» AUFGABE A
Beantworte die folgenden Fragen anhand des Textauszugs über Scholz in Frankreich.
(i) Wer wird als möglicher Nachfolger von Scholz genannt?
(ii) Was will Scholz für die Aufstockung der Ukraine-Hilfen aussetzen?
(iii) In welchem Teil des Élysée-Palasts sagt Scholz, die Ukraine könne sich auf uns verlassen?

» TEXTAUSZUG
------------------------

Kanzler Scholz in Frankreich
Für Scholz und Macron steht fest, dass die Europäer nur geeint bestehen können. © DPA Images | Michael Kappeler

Für die Ukraine ist all das eine schlechte Nachricht: Trump könnte ihr einen Friedensschluss unter schmerzhaftesten Zugeständnissen an Putin abverlangen. Sicher ist: Ob weitere Hilfe im Krieg gegen Russland oder Absicherung eines Friedens – auf die Europäer kommen Milliardenkosten zu. Macron kann in der dramatischen Lage vor allem Worte spenden. Auch hinter Deutschlands Unterstützung steht ein Fragezeichen. Zwar würde auch ein CDU-Kanzler Friedrich Merz als möglicher Nachfolger von Scholz die Ukraine weiter unterstützen. Doch auch sein finanzieller Spielraum wäre begrenzt.

Deutscher Bundestag: Streit um Geld für Ukraine-Hilfen bei den Parteien

Scholz liefert sich gerade mit der Union und den früheren Koalitionspartnern Grünen und FDP einen Streit um eine Aufstockung der Ukraine-Hilfen um drei Milliarden Euro. Der Sozialdemokrat will dafür die Schuldenbremse aussetzen. Die anderen Parteien wollen das Geld aus dem Haushalt nehmen. Dies lehnt Scholz ab, das Geld sei einfach nicht da, erwidert der Kanzler, verweist auf eine milliardenschwere Haushaltslücke und wirft den anderen vor, im Wahlkampf Lügen zu verbreiten. „Einfach zu behaupten, das würde trotz der Finanzlücke schon irgendwie gehen, hat das Niveau von Sprücheklopfern“, empört sich Scholz am Rande des Paris-Besuchs.

Zurück in den Wintergarten des Élysée-Palasts: „Die Ukraine kann sich auf uns verlassen“, verspricht Scholz. Die Worte sollen stark klingen. Doch Europa kann seine Verunsicherung in diesen Tagen nicht verstecken.

------------------------

» AUFGABE B
Gib die Zeilen der Datensätze vom ersten Datensatz an bis einschließlich der Zeile mit „[game4_row1_letter2] (46, 221)“ noch einmal aus. Tausche darin „medium“ gegen „mittel“ und lass alles andere unverändert.

Zeilen mit Zeigedaten:

------------------------

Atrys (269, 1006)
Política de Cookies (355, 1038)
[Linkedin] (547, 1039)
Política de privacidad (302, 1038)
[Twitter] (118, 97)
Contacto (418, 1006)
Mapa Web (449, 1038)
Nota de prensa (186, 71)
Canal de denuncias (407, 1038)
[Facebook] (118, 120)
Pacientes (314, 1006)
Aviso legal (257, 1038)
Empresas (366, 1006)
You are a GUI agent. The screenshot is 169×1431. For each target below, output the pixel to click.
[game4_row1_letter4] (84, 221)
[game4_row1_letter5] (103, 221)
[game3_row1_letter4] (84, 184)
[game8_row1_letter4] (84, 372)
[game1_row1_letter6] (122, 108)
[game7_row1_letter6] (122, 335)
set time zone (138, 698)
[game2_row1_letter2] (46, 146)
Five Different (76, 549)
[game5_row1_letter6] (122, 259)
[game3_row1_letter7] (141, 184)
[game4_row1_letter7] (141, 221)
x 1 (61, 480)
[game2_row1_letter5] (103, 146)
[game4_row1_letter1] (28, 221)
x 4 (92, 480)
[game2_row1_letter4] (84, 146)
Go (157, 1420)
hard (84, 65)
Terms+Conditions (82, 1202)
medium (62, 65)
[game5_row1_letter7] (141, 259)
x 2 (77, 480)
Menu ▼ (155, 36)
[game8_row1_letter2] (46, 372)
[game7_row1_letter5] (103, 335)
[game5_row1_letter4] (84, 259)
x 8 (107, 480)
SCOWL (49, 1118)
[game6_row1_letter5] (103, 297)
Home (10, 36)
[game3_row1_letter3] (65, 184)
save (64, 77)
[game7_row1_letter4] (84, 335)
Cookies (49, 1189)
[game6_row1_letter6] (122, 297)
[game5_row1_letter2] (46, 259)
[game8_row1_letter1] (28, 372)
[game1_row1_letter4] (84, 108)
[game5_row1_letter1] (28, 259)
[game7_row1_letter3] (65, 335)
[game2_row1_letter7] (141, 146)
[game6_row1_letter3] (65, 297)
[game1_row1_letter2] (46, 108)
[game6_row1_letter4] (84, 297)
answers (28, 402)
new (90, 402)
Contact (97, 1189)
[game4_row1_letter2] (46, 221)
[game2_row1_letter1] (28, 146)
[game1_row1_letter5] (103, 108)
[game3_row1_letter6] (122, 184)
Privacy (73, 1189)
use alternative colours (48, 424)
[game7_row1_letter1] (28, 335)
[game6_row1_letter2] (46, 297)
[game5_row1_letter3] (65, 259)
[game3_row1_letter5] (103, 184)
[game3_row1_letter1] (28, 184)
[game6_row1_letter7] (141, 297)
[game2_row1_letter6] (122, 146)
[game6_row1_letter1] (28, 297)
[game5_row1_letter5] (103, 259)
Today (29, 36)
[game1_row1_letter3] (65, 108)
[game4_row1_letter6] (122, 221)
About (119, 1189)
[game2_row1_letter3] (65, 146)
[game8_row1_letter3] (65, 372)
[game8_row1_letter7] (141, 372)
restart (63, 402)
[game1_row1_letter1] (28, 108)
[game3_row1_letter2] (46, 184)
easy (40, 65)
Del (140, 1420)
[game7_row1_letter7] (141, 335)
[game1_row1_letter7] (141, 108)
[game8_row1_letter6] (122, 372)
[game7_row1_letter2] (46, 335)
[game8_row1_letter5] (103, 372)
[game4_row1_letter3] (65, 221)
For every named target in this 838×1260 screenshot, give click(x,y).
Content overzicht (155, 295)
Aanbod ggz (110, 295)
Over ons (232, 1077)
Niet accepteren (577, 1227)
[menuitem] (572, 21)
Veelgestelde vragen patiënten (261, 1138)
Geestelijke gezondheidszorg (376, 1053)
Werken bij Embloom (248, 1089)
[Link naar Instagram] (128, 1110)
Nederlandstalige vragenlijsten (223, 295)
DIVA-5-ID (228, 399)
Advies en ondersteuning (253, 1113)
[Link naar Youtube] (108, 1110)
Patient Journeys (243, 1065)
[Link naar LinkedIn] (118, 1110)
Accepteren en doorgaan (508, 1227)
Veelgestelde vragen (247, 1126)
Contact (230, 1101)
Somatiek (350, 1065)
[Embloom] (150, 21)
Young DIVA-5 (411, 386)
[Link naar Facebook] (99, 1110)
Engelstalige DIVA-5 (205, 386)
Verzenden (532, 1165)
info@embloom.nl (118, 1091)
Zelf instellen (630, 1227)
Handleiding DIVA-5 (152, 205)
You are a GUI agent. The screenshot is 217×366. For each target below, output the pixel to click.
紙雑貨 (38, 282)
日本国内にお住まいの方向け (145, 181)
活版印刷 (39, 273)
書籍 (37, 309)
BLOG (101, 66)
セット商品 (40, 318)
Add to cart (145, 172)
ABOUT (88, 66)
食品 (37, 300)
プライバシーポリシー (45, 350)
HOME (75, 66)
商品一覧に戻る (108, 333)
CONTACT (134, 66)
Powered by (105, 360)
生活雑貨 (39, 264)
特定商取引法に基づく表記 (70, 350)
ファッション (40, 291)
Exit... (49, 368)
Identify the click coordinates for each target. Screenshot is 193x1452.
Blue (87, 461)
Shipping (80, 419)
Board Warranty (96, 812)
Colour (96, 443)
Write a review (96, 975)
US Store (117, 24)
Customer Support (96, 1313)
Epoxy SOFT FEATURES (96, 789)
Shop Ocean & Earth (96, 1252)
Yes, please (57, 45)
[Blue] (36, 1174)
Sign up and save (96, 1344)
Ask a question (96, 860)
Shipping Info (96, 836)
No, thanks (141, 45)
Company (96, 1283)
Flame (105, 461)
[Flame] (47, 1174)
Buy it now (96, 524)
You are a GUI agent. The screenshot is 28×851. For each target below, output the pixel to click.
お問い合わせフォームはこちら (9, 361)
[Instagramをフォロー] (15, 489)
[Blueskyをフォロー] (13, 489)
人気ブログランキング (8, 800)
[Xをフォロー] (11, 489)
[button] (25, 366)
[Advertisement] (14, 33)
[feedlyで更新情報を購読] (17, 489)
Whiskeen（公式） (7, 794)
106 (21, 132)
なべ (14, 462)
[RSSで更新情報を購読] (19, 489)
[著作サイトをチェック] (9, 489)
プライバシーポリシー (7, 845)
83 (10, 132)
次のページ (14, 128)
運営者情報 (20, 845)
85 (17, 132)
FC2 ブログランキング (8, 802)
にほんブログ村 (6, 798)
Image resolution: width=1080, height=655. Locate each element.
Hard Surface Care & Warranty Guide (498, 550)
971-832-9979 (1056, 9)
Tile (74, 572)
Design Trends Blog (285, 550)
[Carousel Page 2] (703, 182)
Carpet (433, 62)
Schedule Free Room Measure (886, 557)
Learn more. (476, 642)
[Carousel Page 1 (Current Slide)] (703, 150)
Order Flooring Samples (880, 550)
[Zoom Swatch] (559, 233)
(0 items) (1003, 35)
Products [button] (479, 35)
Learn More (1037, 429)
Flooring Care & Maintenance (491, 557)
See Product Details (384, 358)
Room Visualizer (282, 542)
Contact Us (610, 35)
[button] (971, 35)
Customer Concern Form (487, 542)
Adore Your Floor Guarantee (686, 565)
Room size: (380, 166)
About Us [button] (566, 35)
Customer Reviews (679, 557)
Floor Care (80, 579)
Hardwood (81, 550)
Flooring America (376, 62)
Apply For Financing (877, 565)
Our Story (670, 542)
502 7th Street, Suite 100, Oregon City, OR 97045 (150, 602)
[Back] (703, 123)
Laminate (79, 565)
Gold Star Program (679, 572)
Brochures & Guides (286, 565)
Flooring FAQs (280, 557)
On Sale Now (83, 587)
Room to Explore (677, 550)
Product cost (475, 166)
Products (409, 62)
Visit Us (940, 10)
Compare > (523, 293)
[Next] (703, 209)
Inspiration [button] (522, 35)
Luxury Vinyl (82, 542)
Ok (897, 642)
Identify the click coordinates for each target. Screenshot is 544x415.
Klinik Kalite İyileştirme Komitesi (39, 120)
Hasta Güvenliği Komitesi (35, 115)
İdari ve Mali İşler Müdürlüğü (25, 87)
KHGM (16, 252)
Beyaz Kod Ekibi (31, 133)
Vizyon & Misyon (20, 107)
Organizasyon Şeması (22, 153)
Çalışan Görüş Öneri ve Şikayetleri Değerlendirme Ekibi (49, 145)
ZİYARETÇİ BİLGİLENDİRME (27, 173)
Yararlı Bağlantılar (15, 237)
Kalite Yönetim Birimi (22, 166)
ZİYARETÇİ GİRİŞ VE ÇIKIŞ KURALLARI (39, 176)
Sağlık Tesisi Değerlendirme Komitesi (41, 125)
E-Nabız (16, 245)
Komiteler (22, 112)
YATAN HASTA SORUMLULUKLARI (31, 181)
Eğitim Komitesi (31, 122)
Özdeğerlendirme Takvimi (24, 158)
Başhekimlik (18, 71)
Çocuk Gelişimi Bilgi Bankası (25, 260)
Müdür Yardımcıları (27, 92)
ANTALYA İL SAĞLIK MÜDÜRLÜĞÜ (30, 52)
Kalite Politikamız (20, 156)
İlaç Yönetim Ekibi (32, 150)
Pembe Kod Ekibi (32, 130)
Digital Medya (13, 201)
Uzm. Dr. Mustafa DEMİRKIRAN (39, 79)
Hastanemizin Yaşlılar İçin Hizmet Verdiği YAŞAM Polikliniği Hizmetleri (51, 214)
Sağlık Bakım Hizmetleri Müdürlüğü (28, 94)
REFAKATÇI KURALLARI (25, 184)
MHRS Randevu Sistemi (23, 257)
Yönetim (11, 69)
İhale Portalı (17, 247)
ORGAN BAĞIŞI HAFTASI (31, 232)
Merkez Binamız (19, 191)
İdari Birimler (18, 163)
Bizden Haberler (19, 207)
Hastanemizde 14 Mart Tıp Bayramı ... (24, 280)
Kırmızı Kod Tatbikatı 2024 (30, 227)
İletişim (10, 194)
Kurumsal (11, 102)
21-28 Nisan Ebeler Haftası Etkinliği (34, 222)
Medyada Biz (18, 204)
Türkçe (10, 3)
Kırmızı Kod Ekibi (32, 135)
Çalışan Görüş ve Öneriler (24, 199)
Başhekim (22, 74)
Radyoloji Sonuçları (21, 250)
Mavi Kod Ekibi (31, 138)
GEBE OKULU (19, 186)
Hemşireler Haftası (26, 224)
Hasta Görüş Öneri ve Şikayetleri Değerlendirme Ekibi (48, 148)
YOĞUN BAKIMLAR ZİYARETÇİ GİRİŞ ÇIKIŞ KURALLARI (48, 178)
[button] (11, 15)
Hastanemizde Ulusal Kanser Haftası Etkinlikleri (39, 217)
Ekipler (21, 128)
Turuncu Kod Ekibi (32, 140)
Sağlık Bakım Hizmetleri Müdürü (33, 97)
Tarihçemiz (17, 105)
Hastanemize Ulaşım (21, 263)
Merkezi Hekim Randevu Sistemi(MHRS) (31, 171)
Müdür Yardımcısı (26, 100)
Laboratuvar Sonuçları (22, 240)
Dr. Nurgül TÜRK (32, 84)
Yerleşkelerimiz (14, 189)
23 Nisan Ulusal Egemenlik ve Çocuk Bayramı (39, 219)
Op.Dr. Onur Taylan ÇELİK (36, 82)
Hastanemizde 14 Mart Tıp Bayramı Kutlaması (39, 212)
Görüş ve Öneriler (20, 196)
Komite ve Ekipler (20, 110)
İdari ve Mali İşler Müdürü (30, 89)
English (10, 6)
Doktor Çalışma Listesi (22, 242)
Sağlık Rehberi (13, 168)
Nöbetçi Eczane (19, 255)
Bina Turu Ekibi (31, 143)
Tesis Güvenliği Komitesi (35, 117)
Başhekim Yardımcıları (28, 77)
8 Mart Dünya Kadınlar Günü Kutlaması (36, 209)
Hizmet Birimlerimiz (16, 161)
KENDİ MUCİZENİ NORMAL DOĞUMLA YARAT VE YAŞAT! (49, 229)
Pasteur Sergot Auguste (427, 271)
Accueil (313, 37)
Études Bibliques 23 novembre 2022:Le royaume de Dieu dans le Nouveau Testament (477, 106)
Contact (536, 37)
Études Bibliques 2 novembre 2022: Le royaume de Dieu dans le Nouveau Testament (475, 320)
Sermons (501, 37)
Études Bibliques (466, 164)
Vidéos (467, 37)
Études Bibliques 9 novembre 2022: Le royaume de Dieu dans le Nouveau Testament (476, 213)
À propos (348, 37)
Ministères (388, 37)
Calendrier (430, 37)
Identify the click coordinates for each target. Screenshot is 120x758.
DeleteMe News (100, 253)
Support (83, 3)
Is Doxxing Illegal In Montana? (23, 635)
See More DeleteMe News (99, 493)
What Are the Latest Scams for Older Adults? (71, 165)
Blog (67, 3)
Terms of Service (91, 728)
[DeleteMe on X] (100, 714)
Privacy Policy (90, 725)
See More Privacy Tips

------------------------

» MUSTERLÖSUNG A
(i) Der CDU-Kanzler Friedrich Merz.
(ii) Die Schuldenbremse.
(iii) Im Wintergarten.

» MUSTERLÖSUNG B
Atrys (269, 1006)
Política de Cookies (355, 1038)
[Linkedin] (547, 1039)
Política de privacidad (302, 1038)
[Twitter] (118, 97)
Contacto (418, 1006)
Mapa Web (449, 1038)
Nota de prensa (186, 71)
Canal de denuncias (407, 1038)
[Facebook] (118, 120)
Pacientes (314, 1006)
Aviso legal (257, 1038)
Empresas (366, 1006)
You are a GUI agent. The screenshot is 169×1431. For each target below, output the pixel to click.
[game4_row1_letter4] (84, 221)
[game4_row1_letter5] (103, 221)
[game3_row1_letter4] (84, 184)
[game8_row1_letter4] (84, 372)
[game1_row1_letter6] (122, 108)
[game7_row1_letter6] (122, 335)
set time zone (138, 698)
[game2_row1_letter2] (46, 146)
Five Different (76, 549)
[game5_row1_letter6] (122, 259)
[game3_row1_letter7] (141, 184)
[game4_row1_letter7] (141, 221)
x 1 (61, 480)
[game2_row1_letter5] (103, 146)
[game4_row1_letter1] (28, 221)
x 4 (92, 480)
[game2_row1_letter4] (84, 146)
Go (157, 1420)
hard (84, 65)
Terms+Conditions (82, 1202)
mittel (62, 65)
[game5_row1_letter7] (141, 259)
x 2 (77, 480)
Menu ▼ (155, 36)
[game8_row1_letter2] (46, 372)
[game7_row1_letter5] (103, 335)
[game5_row1_letter4] (84, 259)
x 8 (107, 480)
SCOWL (49, 1118)
[game6_row1_letter5] (103, 297)
Home (10, 36)
[game3_row1_letter3] (65, 184)
save (64, 77)
[game7_row1_letter4] (84, 335)
Cookies (49, 1189)
[game6_row1_letter6] (122, 297)
[game5_row1_letter2] (46, 259)
[game8_row1_letter1] (28, 372)
[game1_row1_letter4] (84, 108)
[game5_row1_letter1] (28, 259)
[game7_row1_letter3] (65, 335)
[game2_row1_letter7] (141, 146)
[game6_row1_letter3] (65, 297)
[game1_row1_letter2] (46, 108)
[game6_row1_letter4] (84, 297)
answers (28, 402)
new (90, 402)
Contact (97, 1189)
[game4_row1_letter2] (46, 221)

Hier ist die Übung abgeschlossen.